Curieusement, ce phénomène peut se produire même si les valeurs des personnages en question ne concordent pas tout à fait avec les nôtres, ou sont difficilement justifiables moralement. La plupart du temps, le médium va alors s’efforcer de vendre les actions du protagoniste comme compréhensibles, comme c’est le cas dans le film Inception, mettant en scène un protagoniste chargé de « pervertir » le dirigeant d’une multinationale (qui n’a rien fait de malsain) en pénétrant dans son subconscient.
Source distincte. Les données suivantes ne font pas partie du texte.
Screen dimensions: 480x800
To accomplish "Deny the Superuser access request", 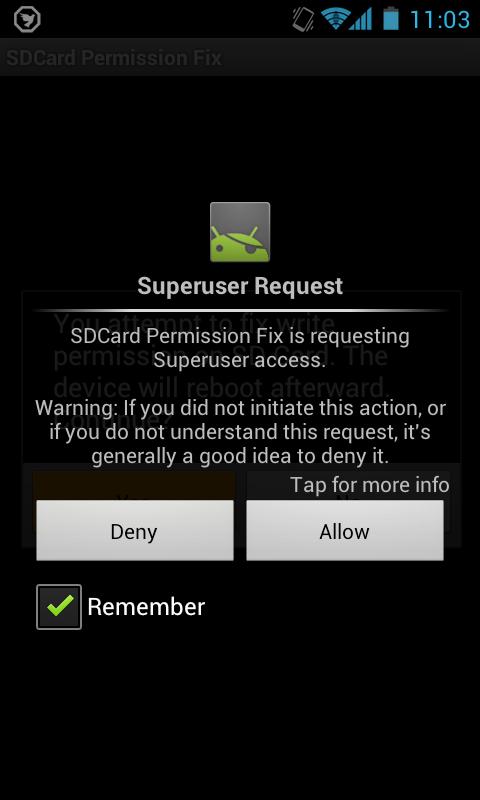I will 135,531.
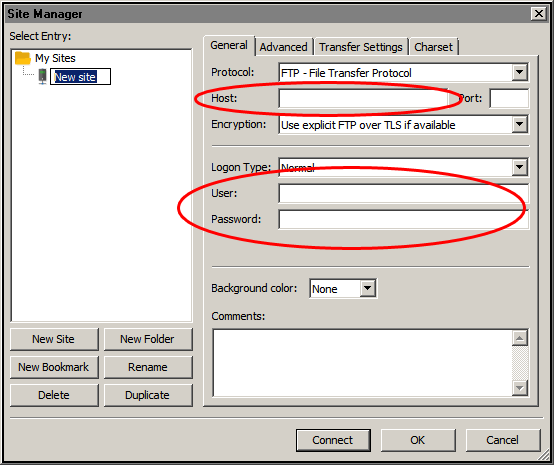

Si l’on ressent de la compassion envers lui, c’est parce que le film le présente aussi comme le père de deux enfants dont la garde lui a été retirée – la seule façon de les retrouver étant de réussir sa mission. Force est de constater que ce phénomène va également se manifester dès l’enfance – à un jeune âge où l’on ne peut distinguer encore la fiction de la réalité. On peut penser aux contes et aux films de Disney, le désir d’une jeune fille de devenir une princesse ne faisant qu’amplifier son attachement envers les princesses vivant d’extraordinaires aventures sur le grand écran. Ce n’est pas pour rien que la plupart des protagonistes des films Disney ont tous un jeune âge.

Ainsi, le blâme que l’on pourrait porter sur l’influence de l’illusion référentielle revient finalement sur nous-mêmes, car c’est nous, par l’intermédiaire de notre imagination, qui accentuons la charge émotive et le poids des actions des personnages fictifs sur notre conscience. On ne réalise pas à quel point ces personnages peuvent devenir nos amis, et peuvent faire l’objet de désirs amoureux. Tout comme un vrai ami ou un vrai partenaire, on se met alors à justifier leurs moindres actions sans jugement, et à vivre leurs moments de joie et de tristesse avec eux.

Le meilleur exemple que je peux trouver à ce sujet est le phénomène Harry Potter. Les fans qui ont grandi avec cette saga sont indéniablement « victimes » d’une considérable illusion référentielle – et je m’inclus dans cette catégorie. En lisant les livres et en regardant les films à mesure qu’ils étaient publiés, on avait l’impression de grandir avec eux, de vivre chaque année à Poudlard en leur compagnie. Pour beaucoup d’entre nous, Harry, Hermione et Ron étaient devenus nos « amis », et lorsque leur vie était en danger, on se sentait alors immédiatement menacés, ou du moins concernés à notre tour. Il s’agit là d’une prouesse que peu de sagas cinématographiques ont réussie à reproduire… peut-être pour le mieux.